Entscheidungsstichwort (Thema)
Materielle Wirksamkeit von Beitragsanpassungen in der privaten Krankenversicherung, Bereicherungsrechtliche Rückabwicklung von Leistungen eines Versicherungsnehmers auf Prämienerhöhungen in der privaten Krankenversicherung
Leitsatz (amtlich)
1. Der Beweis der materiellen Wirksamkeit der Beitragsanpassungen in der privaten Krankenversicherung gemäß § 203 Abs. 2 VVG, §§ 155, 160 VAG i.V.m. der Krankenversicherungsaufsichtsverordnung (KVAV) durch den vom Versicherungsnehmer auf Rückzahlung von erhöhten Prämienanteilen nach Beitragserhöhungen in Anspruch genommenen und beweisbelasteten Versicherer ist nicht geführt, wenn der mit der Erstattung eines versicherungsmathematischen Gutachtens gerichtlich beauftragte Sachverständige die Einhaltung der Grenzen des Beurteilungsspielraums, der dem Versicherer bei der Verteilung der zur Limitierung der Erhöhung eingesetzten Mittel aus der Rückstellung für Beitragsrückerstattung zusteht, nicht überprüfen kann, weil die Gründe für die Verteilung der Mittel auf die Versicherten aus den zur Überprüfung vorgelegten Unterlagen nicht hinreichend nachvollzogen werden können.

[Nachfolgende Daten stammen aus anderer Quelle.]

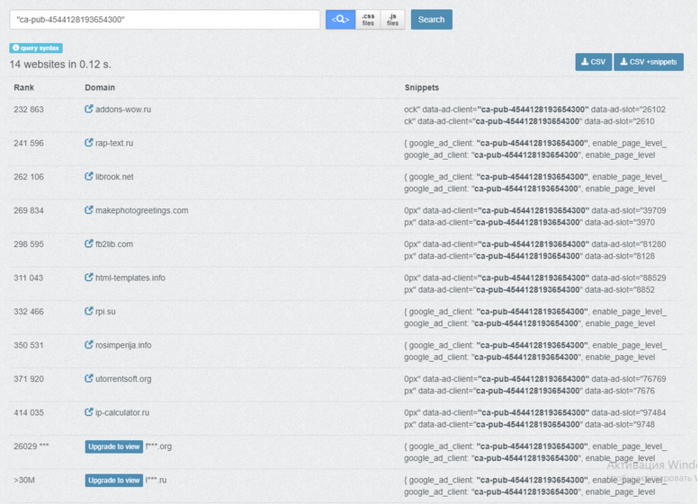
Task: Open external link icon for librook.net
Action: [89, 177]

2. Dabei hat der Sachverständige eine tarifübergreifende Betrachtung anzustellen. Hierfür reicht es nicht aus, wenn eine dokumentierte Begründung für die Mittelverwendung sich auf einen einzelnen Tarif oder vereinzelte Aspekte beschränkt, unabhängig davon, ob diese punktuelle Begründung für sich genommen nachvollziehbar erscheint oder dem Kläger nachteilig ist. Es kommt nicht darauf an, ob und in welchem Maße sich ein Fehler zum Nachteil des einzelnen klagenden Versicherungsnehmers ausgewirkt hat.

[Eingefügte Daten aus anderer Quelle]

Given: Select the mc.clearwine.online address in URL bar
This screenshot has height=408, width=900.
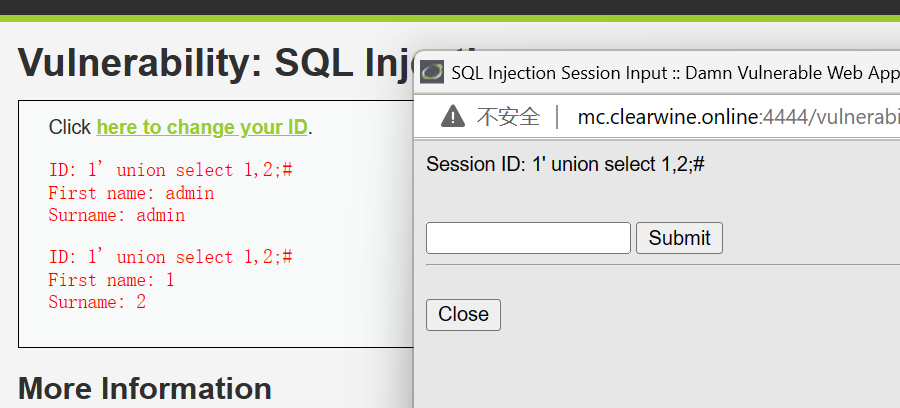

3. Die gerichtliche und mithin sachverständige Prüfung ist auf die Unterlagen beschränkt, die der Versicherer dem unabhängigen Treuhänder für den Erhalt von dessen Zustimmung zur Beitragsanpassung gemäß § 155 VAG, § 17 KVAV vorgelegt hat.
Normenkette
BGB §§ 195, 199 Abs. 1, § 214 Abs. 1, § 812 Abs. 1 S. 1, § 818; KVAV § 17; VAG §§ 155, 160; VVG § 203 Abs. 2, 5; ZPO § 256 Abs. 2, § 286
Verfahrensgang
LG Berlin (Urteil vom 24.05.2018; Aktenzeichen 23 O 144/17) |
Nachgehend
Tenor
I. Auf die Berufung der Beklagten wird das Urteil des Landgerichts Berlin vom 24.05.2018, Aktenzeichen 23 O 144/17, abgeändert und - unter Zurückweisung der Berufung im Übrigen - wie folgt neu gefasst:
1. Es wird festgestellt, dass die Erhöhung des Monatsbeitrags
im Tarif Q zum 01.01.2017 um 158,62 EUR,
in der zwischen dem Kläger und der Beklagten bestehenden Krankenversicherung mit der Versicherungsnummer [...] unwirksam ist und der Kläger bis zum 31.12.2018 nicht zur Zahlung des jeweiligen Erhöhungsbetrags verpflichtet ist.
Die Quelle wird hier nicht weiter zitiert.